Sprawca zwabił do wynajmowanego domu 37-letniego mężczyznę ofertą zorganizowania wyjazdu do Szwajcarii po zakup samochodów. Po zadaniu kilku ciosów w głowę twardym narzędziem związał i zakneblował ofiarę zabierając pieniądze na zakup pojazdu.
Ustalenie i zatrzymanie sprawcy było wynikiem żmudnego śledztwa prowadzonego pod nadzorem Prokuratury Okręgowej w Lublinie i ponownym badaniom śladów pozostawionych na miejscu zbrodni - informuje nadkom. Andrzej Fijołek, rzecznik prasowy Komendanta Wojewódzkiego Policji w Lublinie.
Wideo: KWP Lublin
Sprawca
Sprawca posługując się fałszywym dowodem osobistym w maju 1995 roku wynajął mieszkanie przy ul. Kossaka w Lublinie. Podając się za mieszkańca ówczesnego województwa radomskiego w redakcji „Dziennika lubelskiego” i „Anonse” zamieścił ogłoszenie z ofertą zorganizowania wyjazdu do Szwajcarii po zakup samochodów. Na podstawie zeznań świadków ustalono, że miał około 180 cm wzrostu, z wyglądu 30 lat, był szczupłej budowy ciała, miał ciemne i krótko ostrzyżone włosy, oraz śniadą cerę. Był zawsze elegancko ubrany.
Dalsza część artykułu pod zdjęciem.
Ofiara
Jedną z osób, które odpowiedziały na powyższa ofertę był 37-latek, który 18 czerwca 1995 roku wraz ze swoją znajomą przyjechał po uprzedniej rozmowie telefonicznej na ul. Kossaka w Lublinie. Na teren posesji poszedł tylko 37-latek, który powrócił po kilkunastu minutach mówiąc że wyjazd po samochód odbędzie się następnego dnia o godz. 11.00. W dniu 19 czerwca 1995 roku partnerka udzieliła notarialnego pełnomocnictwa 37-latkowi na zakup w jej imieniu samochodu osobowego na terenie Szwajcarii. 19 czerwca 1995 roku około godz. 12.40 taksówką pojechał na ul. Kossaka, posiadał przy sobie około 6 800 dolarów, 300 funtów.

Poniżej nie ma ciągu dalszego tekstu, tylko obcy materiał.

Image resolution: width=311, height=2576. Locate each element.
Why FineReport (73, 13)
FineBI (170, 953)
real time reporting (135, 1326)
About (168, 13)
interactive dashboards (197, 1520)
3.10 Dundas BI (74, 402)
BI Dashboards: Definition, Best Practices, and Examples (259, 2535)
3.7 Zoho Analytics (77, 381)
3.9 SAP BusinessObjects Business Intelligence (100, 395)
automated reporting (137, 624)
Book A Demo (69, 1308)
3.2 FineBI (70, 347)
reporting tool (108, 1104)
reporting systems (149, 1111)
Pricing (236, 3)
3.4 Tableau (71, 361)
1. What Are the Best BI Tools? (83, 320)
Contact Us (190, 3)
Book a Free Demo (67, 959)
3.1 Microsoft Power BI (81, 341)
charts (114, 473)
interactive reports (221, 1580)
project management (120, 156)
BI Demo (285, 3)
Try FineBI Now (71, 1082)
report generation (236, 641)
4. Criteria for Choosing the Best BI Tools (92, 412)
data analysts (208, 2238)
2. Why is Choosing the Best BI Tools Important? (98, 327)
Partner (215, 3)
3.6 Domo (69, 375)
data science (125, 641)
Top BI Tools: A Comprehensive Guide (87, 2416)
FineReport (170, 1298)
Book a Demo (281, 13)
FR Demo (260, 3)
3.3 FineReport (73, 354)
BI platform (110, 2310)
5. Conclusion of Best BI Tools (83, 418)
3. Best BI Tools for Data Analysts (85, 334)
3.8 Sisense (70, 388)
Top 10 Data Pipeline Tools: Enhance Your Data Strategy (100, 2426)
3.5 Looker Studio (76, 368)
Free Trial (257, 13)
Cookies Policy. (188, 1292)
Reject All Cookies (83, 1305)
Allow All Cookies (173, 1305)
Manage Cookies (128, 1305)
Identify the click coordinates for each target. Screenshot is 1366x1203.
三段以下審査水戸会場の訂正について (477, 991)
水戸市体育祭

Zabójstwo i umorzone śledztwo
Rzecznik lubelskiej Policji opisuje:
Zwłoki 37-latka ujawniono 19 czerwca 1995 roku w wynajmowanym domu. Ofiara miała skrępowane zarówno ręce jak i nogi, oraz założony knebel (krawat). Przeprowadzone badanie podczas sekcji zwłok wskazało jako przyczynę śmierci cios w potylicę twardym i tępy narzędziem.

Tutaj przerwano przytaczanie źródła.